Mechanisms Involved in Degradation of Human Insulin by Cytosolic Fractions of Human, Monkey, and Rat Liver

The degradation of native and ¹²⁵I-labeled human insulin (HI) was examined in the cytosolic fraction of human, monkey, and rat liver. The purpose of these studies was to provide a species comparison of the interaction of insulin-degrading enzyme (IDE) and protein disulfide isomerase (PDI) in the degradation of HI. Western-blot analysis with monoclonal antibodies indicated the presence of both IDE and PDI in the cytosolic fraction of human and monkey liver. In contrast, rat liver cytosol contained, detectable levels of IDE only. A species comparison of metabolic profiles was performed by fractionating peptide products with reversed-phase high-performance liquid chromatography.
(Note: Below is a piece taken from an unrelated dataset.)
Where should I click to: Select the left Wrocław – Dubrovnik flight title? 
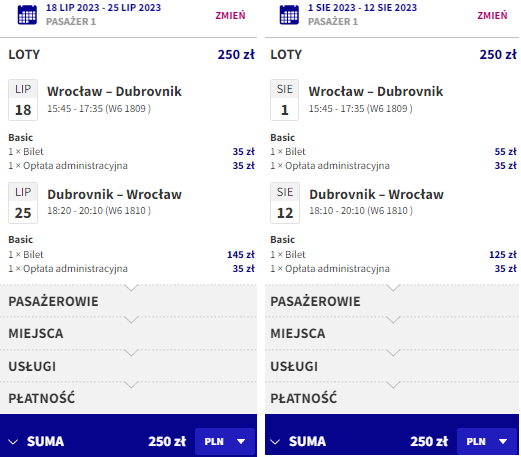click(114, 91)
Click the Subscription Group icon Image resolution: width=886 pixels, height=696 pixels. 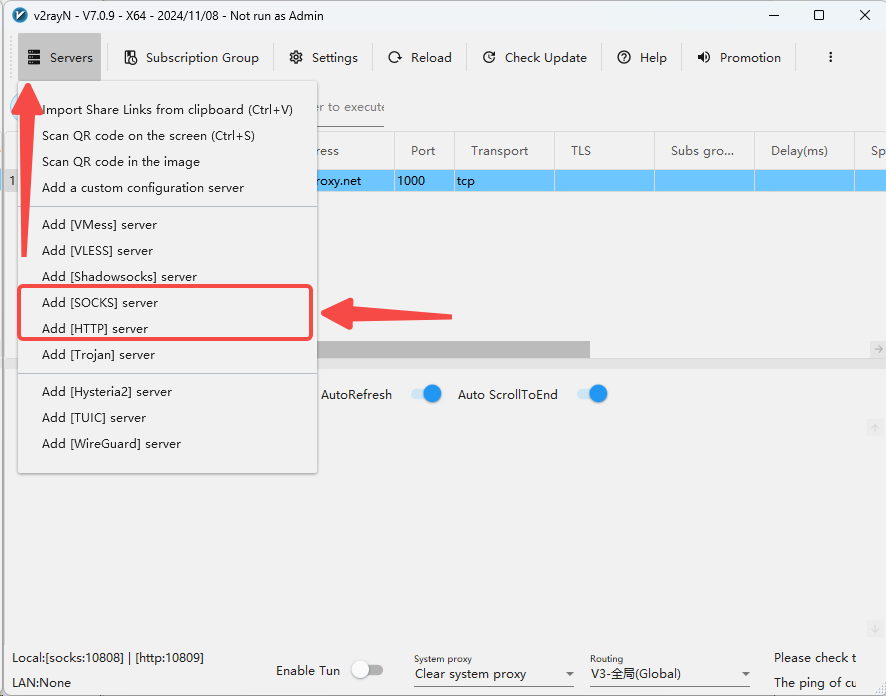(x=131, y=58)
After a 60-min incubation, human liver cytosol degraded unlabeled HI into three major products. Two of these peptides coeluted with the products of the incubation of HI with purified rat liver PDI. The three peptides were isolated and determined by NH₂-terminal sequence analysis to be intact A chain, B chain, and des(Phe¹)–B chain. Human liver cytosol also formed ¹²⁵I–A chain and ¹²⁵I–B chain as major products when specifically labeled ¹²⁵I–HI isomers were used as substrate. Significant proteolytic degradation was observed only when reactions with human liver cytosol were supplemented with Mn²⁺. In contrast, monkey and rat liver cytosol proteolytically degraded ¹²⁵I–HI isomers to small peptide fragments. The rat and monkey metabolic profiles were similar to each other and to that observed with Mn²⁺-supplemented human liver cytosol. Proteolysis in monkey and rat was sensitive to inhibition by EDTA. When proteolysis was inhibited in monkey cytosol, the formation of B chain, reflecting the activity of PDI, was evident. Immunoinhibition of PDI with ascites containing monoclonal antibodies to PDI prevented the metabolism of ¹²⁵I-(B26)HI in monkey and Mn²⁺ supplemented human liver cytosol. PDI antibodies did not inhibit the proteolysis of ¹²⁵I-(B26)-HI in rat cytosol or the proteolysis of ¹²⁵I-(B26)–B chain by monkey or Mn²+-supplemented human liver cytosol. These results are consistent with the involvement of both PDI and IDE in the degradation of HI by nonrodent and human liver cytosol.